Le projet ainsi amendé semble moins "libéral" que le projet initial. Pourtant la gauche, dont notamment Evelyne Gebhardt, est déçue de ne pas avoir pu encore plus restreindre le champ d'application du principe du pays d'origine. Mme Gebhardt proposait en effet de ne l'appliquer qu'aux conditions d'accès à la profession, mais pas au "savoir-faire" et aux "méthodes de travail" comme le prévoit le texte. Mais la droite jugeait une telle distinction impraticable et ne l'a donc pas suivi sur le sujet. De plus, l'inclusion des SIEG dans le champ d'application de la directive est vue d'un mauvais oeil par les députés de gauche, qui redoutent que la concurrence s'accroisse fortement dans ces secteurs.
Le texte ainsi amendé devra désormais passer en première lecture au Parlement européen (sans doute courant janvier 2006). Pour le moment, rien ne permet de prévoir l'issue du vote. La gauche semble décidée à revenir à la charge sur les points les plus sensibles évoqués ci-dessus, et il n'est pas à exclure que la logique gauche-droite soit perturbée par des logiques nationales en prime (la droite française pouvant par exemple se retrouver dans le camp des "anti" alors que la gauche britannique pourrait soutenir celui des "pour"). Affaire à suivre par conséquent...
Burt: Pour les liens, effectivement, je me suis vauté, mais je n'ai pas retrouvé mes marques. Mais la question de savoir ce que l'on troquait contre quoi via l'art II-112 du TCE (notamment dans le cadre étroit laissé par le II-112-5 qui désignait, à ma connaissance, un ensemble initialement vide dont le mode de remplissage restait à définir ?), surtout dans le cadre du II-111 était à mon avis une question cruciale pour ceux qui cherchaient à se trouver des raisons solides pour leur vote au référendum. Dans ce contexte, j'imagine que certains partisans de la ratification au motif de l'introduction de la Chart dans le TCE pouavient avoir quelques réserves sur la partie III, et donc, faisaient un compromis. La question peut sembler désormais hors de propos, mais il me semble qu'il faut bien imaginer qu'une nouvelle formulation tentera bien tôt ou tard de déterminer la relation entre la Charte et le corpus (avec les meilleurs ou les pires intentions du monde), et donc, qu'il est dans l'intérêt des européens en général de bien comprendre qui joue et a joué à quoi avec un enjeu aussi crucial que les droits des individus. Notamment, j'ai du mal à imaginer que puisse à l'avenir se présenter une intégration aussi limitative que celle proposée par le TCE.
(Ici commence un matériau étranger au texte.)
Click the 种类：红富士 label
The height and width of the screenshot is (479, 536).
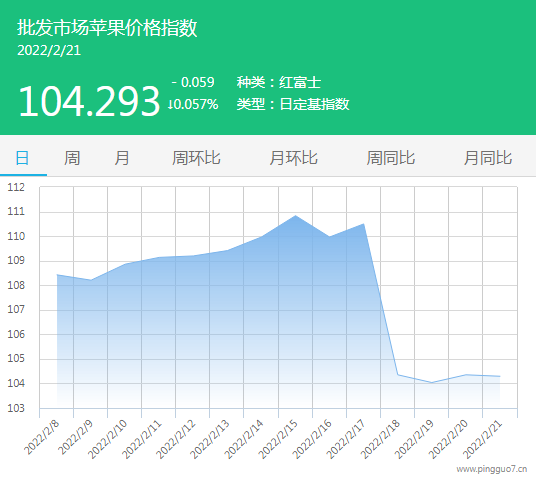coord(279,82)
Sylvain, merci pour l'article, très pédagogique, en effet.
Rédigé par : Gus | 06 décembre 2005 à 19:25
J'observe et je note que l'usine à gaz européenne devient de + en + compliquée....
est-ce-exprès.... pour éloigner la démocratie.
Quel bazar supplémentaire aurait engendrer
un oui à cette constitution... au fait, plus
personne n'en parle du non. Comme quoi, c'ètait bien la peine dans faire un foin.
Rédigé par : fraisouille | 14 décembre 2005 à 01:34
L'usine à gaz européenne n'a pas sensiblement évolué depuis Maastricht, ni en complexité, en en démocratie : la seule chose neuve, c'est que l'électorat s'en est rendu compte : enfin, une partie de l'électorat.